Yakalandığı hastalık sonucu depresyona girmiş
Şimdi ilkokul yıllarındayken yakalandığı kas erimesi hastalığının ilerleyerek tekerlekli sandalyeye mahkum olmasının akabinde kendini meskene kapatan ve uzun yıllar dışarı çıkmadan hayatının sürdüren Saniye Akdaş, yaklaşık 4 yıl evvel örgü bebek yapmaya başladı. Hobi olarak başladığı amigurumi çalışmalarını artık kendine iş edindiğini kaydeden Akdaş, “Henüz ilkokula gidiyordum ve 13 yaşlarındayken hastalığa yakalanmaya başladım. Giderek artan hastalık sonucu yürümekte zorlanmaya başladım. Tekerlekli sandalyeye mahkum olmamak için çok gayret ettim, hastalığı kabul etmek istemedim. Bir gün iyice yürüyemez hale gelince de konuttan hatta yataktan çıkmak istemedim, depresyona girmiş konuttan dışarı çıkmadan hayatımı sürdürmeye başlamıştım. Devamlı hastanelere gidiyor, ilaç tedavileri uygulanıyor ancak hiçbir yararını göremiyordum” dedi.
Adeta yine doğdum
Vakit geçirmek için toplumsal medya görüntülerinde amigurumi görüntüleri ile tanıştığını belirten Akdaş “Ben de yapabilir miyim diye denemeye başladım. Bir müddet sonra hoş nesneler ortaya çıkmaya başladı. Amigurumi yapmaya başladıktan sonra adeta tekrar doğdum. Engelli olarak bir şeyler başarmanın memnunluğunu yaşamaya başladım. Artık dışarı çıkabiliyor, alışverişimi yapıyorum konuta gelebiliyorum. Anladım ki kâfi ki engellilerin önünde mani olunmasın her şeyi başarabilirler. Engelliler de kesinlikle kendi yeteneklerini keşfetmek için bir gayret sarf etsinler kesinlikle kendilerini keyifli edecek bir yetenekleri olduğuna inanıyorum. Bir engelli ne yapabilir denilsin istemiyorum” biçiminde konuştu.

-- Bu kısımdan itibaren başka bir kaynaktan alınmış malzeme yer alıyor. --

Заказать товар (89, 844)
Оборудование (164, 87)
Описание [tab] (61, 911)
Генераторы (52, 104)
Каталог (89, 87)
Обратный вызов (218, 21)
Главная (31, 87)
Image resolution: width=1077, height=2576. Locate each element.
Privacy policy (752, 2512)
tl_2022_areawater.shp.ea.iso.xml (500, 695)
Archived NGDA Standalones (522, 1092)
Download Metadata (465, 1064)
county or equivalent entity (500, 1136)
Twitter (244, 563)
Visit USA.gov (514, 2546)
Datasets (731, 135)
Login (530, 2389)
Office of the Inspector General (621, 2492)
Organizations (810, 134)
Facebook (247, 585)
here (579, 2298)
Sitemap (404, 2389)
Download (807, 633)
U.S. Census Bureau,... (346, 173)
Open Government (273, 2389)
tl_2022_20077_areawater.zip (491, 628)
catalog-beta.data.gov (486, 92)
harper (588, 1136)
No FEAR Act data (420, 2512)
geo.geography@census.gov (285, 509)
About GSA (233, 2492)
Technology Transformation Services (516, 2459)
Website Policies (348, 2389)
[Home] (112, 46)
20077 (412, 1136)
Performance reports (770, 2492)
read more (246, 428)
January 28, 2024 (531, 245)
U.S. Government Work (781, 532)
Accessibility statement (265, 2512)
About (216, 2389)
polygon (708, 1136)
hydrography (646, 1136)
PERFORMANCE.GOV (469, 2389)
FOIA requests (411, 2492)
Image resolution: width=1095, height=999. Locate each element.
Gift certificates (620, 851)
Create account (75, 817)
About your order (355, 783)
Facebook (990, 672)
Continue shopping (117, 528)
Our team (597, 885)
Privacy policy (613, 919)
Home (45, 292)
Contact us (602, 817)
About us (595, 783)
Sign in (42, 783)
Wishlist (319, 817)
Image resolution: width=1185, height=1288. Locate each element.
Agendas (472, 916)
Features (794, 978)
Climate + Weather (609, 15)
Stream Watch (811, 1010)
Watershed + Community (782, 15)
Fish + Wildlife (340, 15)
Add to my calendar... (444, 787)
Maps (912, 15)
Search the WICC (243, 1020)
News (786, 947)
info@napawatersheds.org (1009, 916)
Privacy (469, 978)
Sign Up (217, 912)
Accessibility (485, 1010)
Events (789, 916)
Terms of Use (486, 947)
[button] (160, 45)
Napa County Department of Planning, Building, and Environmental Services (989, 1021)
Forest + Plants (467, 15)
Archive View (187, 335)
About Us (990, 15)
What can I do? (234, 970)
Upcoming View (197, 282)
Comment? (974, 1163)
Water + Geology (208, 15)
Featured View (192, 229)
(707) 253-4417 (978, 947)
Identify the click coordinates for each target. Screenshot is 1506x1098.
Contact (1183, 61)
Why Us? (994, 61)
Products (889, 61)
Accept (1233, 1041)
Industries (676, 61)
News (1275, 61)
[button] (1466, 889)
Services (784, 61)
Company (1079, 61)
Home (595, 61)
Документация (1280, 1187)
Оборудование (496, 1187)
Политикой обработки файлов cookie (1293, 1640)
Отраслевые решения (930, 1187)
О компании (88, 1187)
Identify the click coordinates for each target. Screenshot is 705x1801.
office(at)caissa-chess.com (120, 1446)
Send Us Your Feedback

“Yaptıklarımı toplumsal medya hesaplarımdan bana ulaşanlara satıyorum”
“Yaptıklarım etrafımdaki arkadaşlarım tarafından beğenilince ben de daha hoşlarını yapmak için uğraş harcadım” diyen Saniye Akdaş “Sonunda bu türlü bir yeteneğim olduğunu görmek beni çok keyifli etti. Birinci vakitlerde yalnızca hobi olarak yaptım ve yaptıklarımı da beğenen isteyen arkadaşlarıma armağan etmeye başladım. Lakin bu hayli masraflı olmaya başladı. Yapıp ikram ediyordum fakat yenisini yapmak için yeni materyallerini almakta zorlanıyordum. Sonra yalnızca maliyetini karşılamak için alanlar yardımcı olmaya başladı ve bu biçimde bende iş edindim. Artık buna bir hobi olarak değil iş olarak bakıyorum. Yaptıklarımı kendi adıma açtığım toplumsal medya hesaplarımdan ulaşanlara satıyorum. Bu beni çok keyifli ediyor” tabirlerini kullandı.
“Her bebeğin bir ismi var”
Her yaptığı bebekten ayrılmanın sıkıntı olduğunu da anlatan Akdaş, “Her bebeğin bir ismi oluyor. Birçoklarına sevdiğim arkadaşlarımın, çocukların isimlerini veriyorum. Hatta bir adedini ise ‘Kuzey Yıldızı’ dizisindeki Kuzey’i yapmaya çalıştım. Her bebeğin bende bir anısı oluyor zira günlerce emek harcayarak yapıyorum ve yaparken kendimi bebeğe veriyorum. Her şeyi unutuyorum. Tamamlayıp sattığımda ise akabinde ağladığım, veda ettiklerim dahi oluyordu lakin artık sanırım alıştım” diye konuştu. Sadiye Akdaş’ın annesi Elmas ve babası Muzaffer Akdaş ise kızlarının tekrar hayata tutunmasında yaptığı örgü bebeklerin büyük bir tesiri olduğunu kaydederek kızlarının mutluluğunun kendilerini de keyifli ettiğini belirttiler.